Full path for a single anchor

For LIMIT’s person:

Grist Data doc contains the table Anchor_person with columns id, name, email, ….
Grist Data Model doc has:
- Anchors.noun = "person";
- Anchor_attributes rows with anchor = "person" and attribute_name ∈ {name, email, …}.
get_grist_data builds a row in grist_nodes with node_type = "person", node_id = "person:<id>", and attributes = {<only described attributes>}.

pass_df_to_memgraph runs the equivalent of:

MERGE (n:person {id: $id}) SET n = {id: $id, name: $name, email: $email, …} RETURN n

Edges follow the same path with Link_<sentence> ↔ Links.sentence and Link_attributes.

Datapipe in brief

Datapipe is an incremental ETL framework. Each step (BatchTransform, BatchGenerate) describes:

which tables it reads (inputs);
which tables it writes (outputs);
which keys it transforms by (transform_keys);
which function to call (func).

Datapipe tracks which rows changed and recomputes only those. This is especially valuable for embeddings: embeddings are recomputed only for nodes whose relevant attribute changed.

Table catalog

Data model

Populated by data_model_steps from Grist:

Table	What it stores
`dm_anchors`	node types (`noun`, `description`, `id_example`, `query`)
`dm_anchor_attributes`	properties of nodes
`dm_links`	edge types
`dm_link_attributes`	properties of edges
`dm_queries`	playbook
`dm_prompts`	prompt templates
`dm_conversation_lifecycle`	system messages (e.g. `/start`)

Raw data from Grist

Populated by grist_steps:

Table	What it stores
`grist_nodes`	nodes from Grist (`node_id`, `node_type`, `attributes` — JSON with all the fields)
`grist_edges`	edges (`from_node_id`, `to_node_id`, `edge_label`, `attributes`)

Intermediate

Table	What it stores
`nodes`	prepared nodes (after `prepare_nodes`)
`edges`	prepared edges (after `prepare_edges`)

Loading into Memgraph

Table	Storage	What it stores
`memgraph_anchor_indexes`	Postgres	record of created indexes per anchor.attribute
`memgraph_link_indexes`	Postgres	record of created indexes per link.attribute
`memgraph_nodes`	Memgraph (Neo4JStore)	the actual graph nodes
`memgraph_edges`	Memgraph (Neo4JStore)	the actual graph edges

Embeddings (pgvector)

Table	Columns
`rag_anchor_embeddings`	`node_id, node_type, attribute_name, attribute_value, embedding (Vector)`
`rag_edge_embeddings`	`from_node_id, to_node_id, edge_label, attribute_name, attribute_value, embedding`

The vector dimensionality is core_settings.embeddings_dim (default 1024). Changing it requires a SQL migration.

Evaluation

Table	What it stores
`eval_gds`	the golden dataset from Grist: `gds_question, gds_answer, question_scenario, question_comment, question_context`

Pipeline steps

`data_model_steps`

BatchGenerate(
    func=steps.get_data_model,
    outputs=[dm_anchors, dm_anchor_attributes, dm_link_attributes, dm_links, dm_queries, dm_prompts, dm_conversation_lifecycle],
    labels=[("flow", "regular"), ("flow", "on-demand"), ("stage", "extract"), ("source", "Data Model"), ("stage", "data-model")],
)

**EXERCISE SET:**
• 1. Answer these from the pipeline documentation:
(a) What is the default vector dimensionality?
(b) In which storage is `memgraph_anchor_indexes` kept?
(c) Which function does `data_model_steps` call?
• 2. Decide whether each statement agrees with the pipeline documentation. Answer yes or no and quote the deciding words.
(a) Datapipe recomputes every row on each run.
(b) Changing the embedding dimensionality requires a SQL migration.
(c) The `grist_nodes` table is populated by `data_model_steps`.
The data comes from a different source than the pipeline documentation.

**DATASET ROWS:**
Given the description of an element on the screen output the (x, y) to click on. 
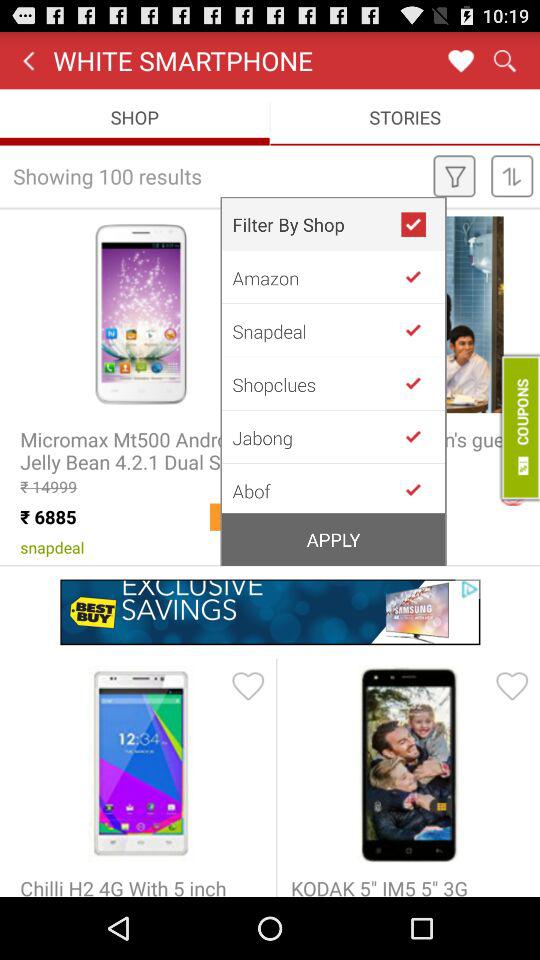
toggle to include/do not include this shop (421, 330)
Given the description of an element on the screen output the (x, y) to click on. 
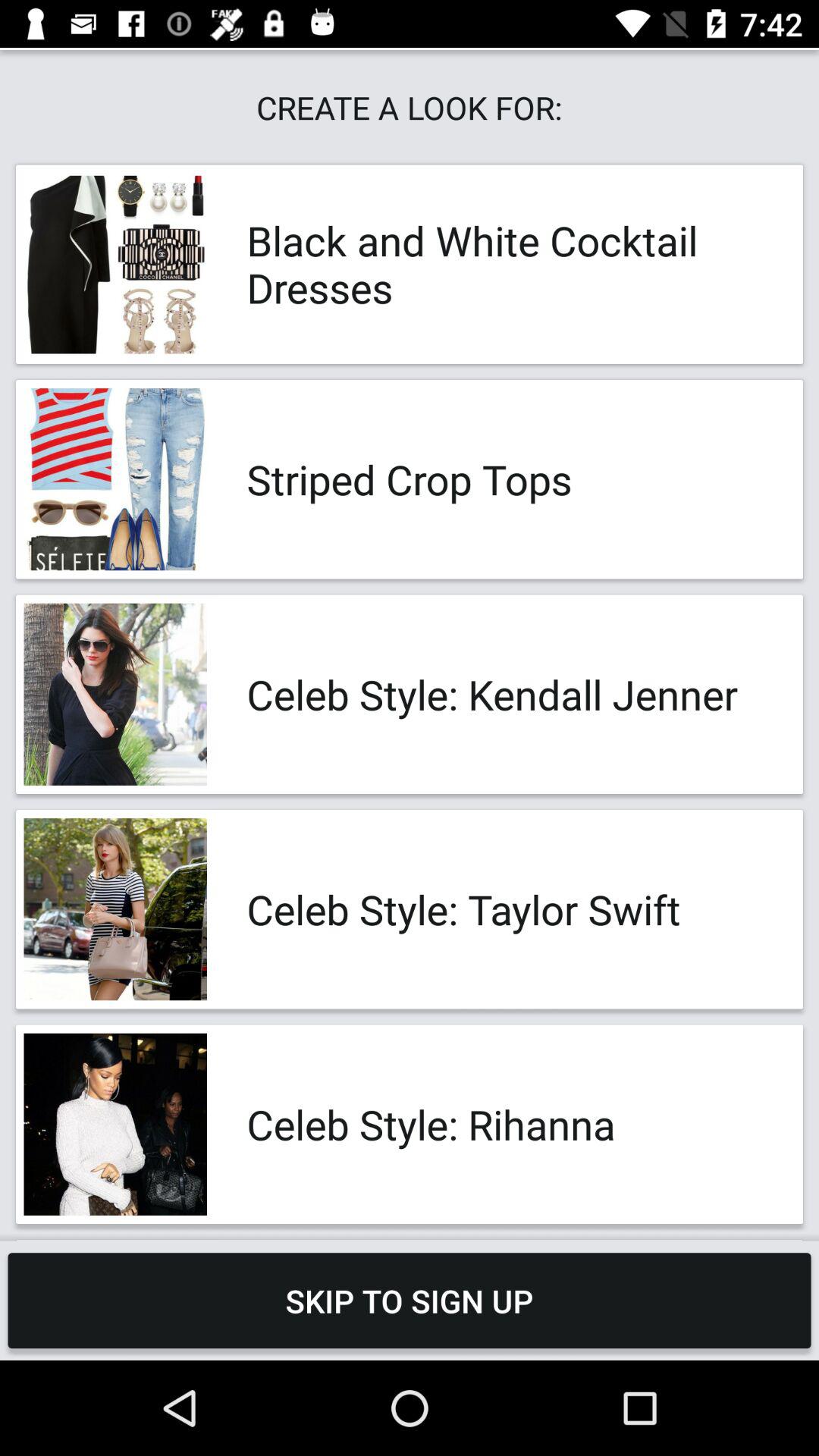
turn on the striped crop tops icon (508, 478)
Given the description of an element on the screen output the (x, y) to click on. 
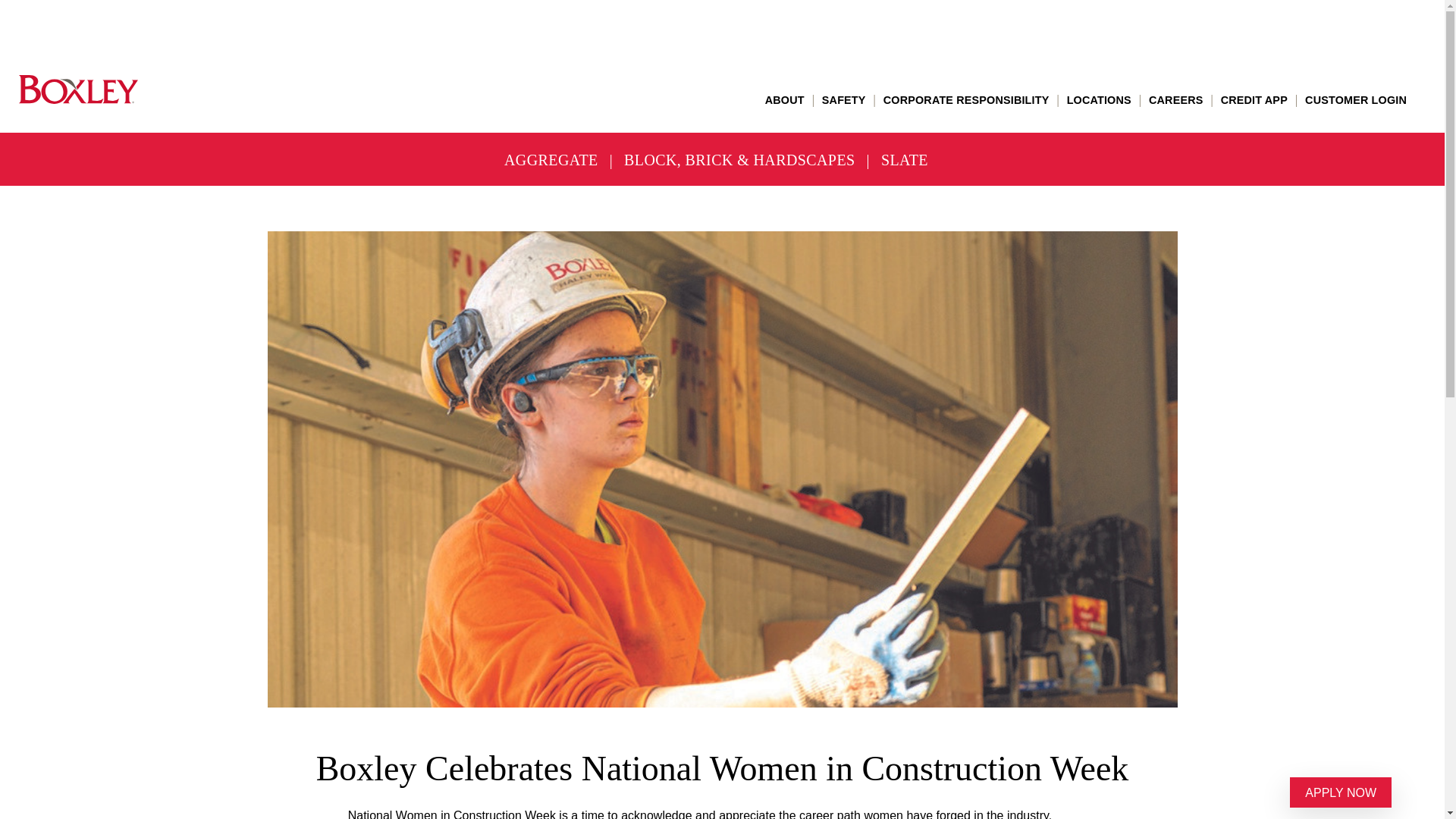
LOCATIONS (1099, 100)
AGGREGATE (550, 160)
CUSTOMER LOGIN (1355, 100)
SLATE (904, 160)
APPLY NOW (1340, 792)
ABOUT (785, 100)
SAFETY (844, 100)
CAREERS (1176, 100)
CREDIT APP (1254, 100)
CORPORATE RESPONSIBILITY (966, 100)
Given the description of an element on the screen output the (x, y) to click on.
--
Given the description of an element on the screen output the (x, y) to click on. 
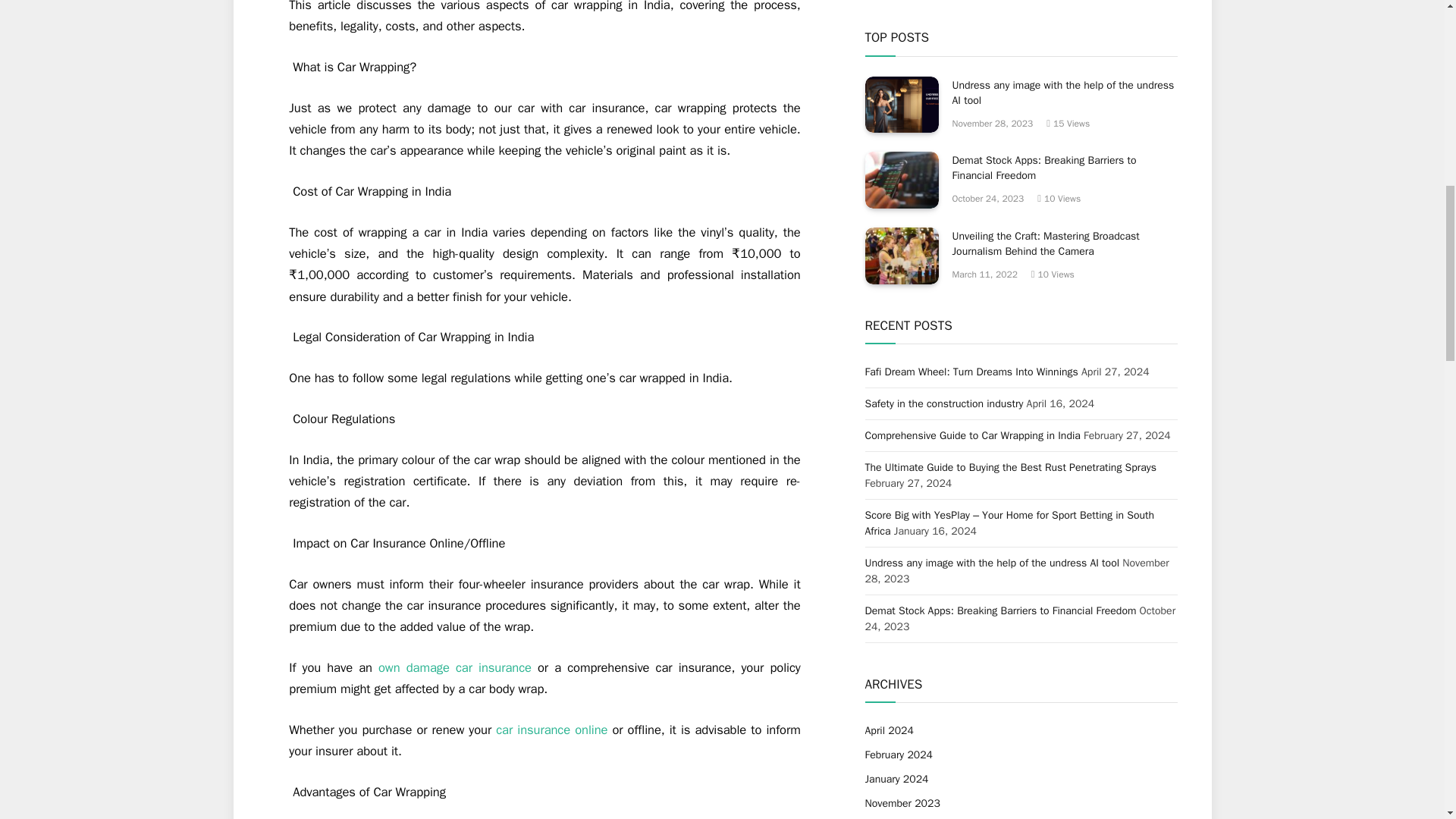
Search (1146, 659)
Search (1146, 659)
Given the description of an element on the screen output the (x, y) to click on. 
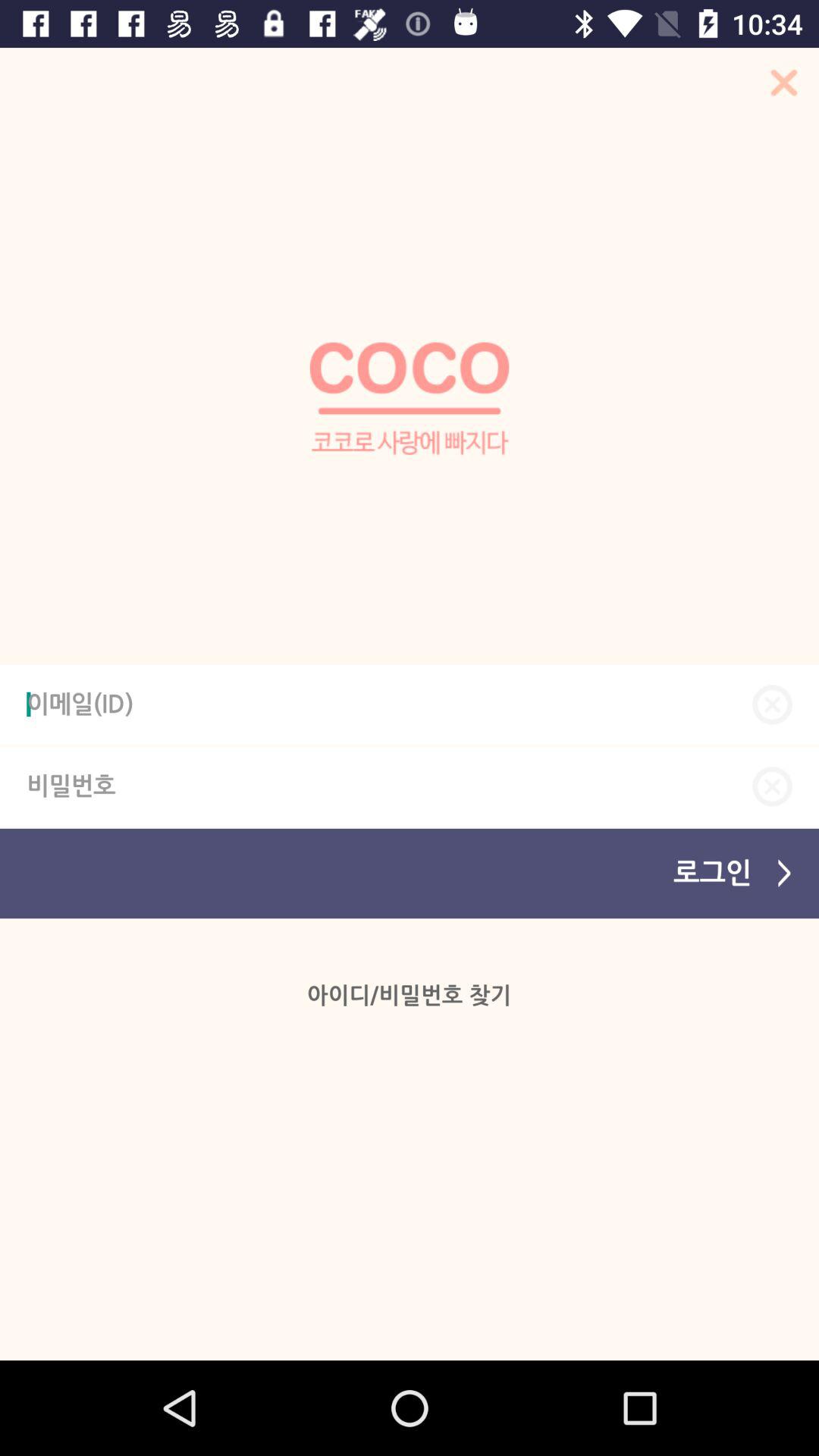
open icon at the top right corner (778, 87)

**SOLUTIONS TO THE EXERCISE:**
• 1.
(a) 1024
(b) Postgres
(c) `steps.get_data_model`

• 2.
(a) No: "Datapipe tracks which rows changed and recomputes only those."
(b) Yes: "Changing it requires a SQL migration."
(c) No: "Populated by grist_steps:"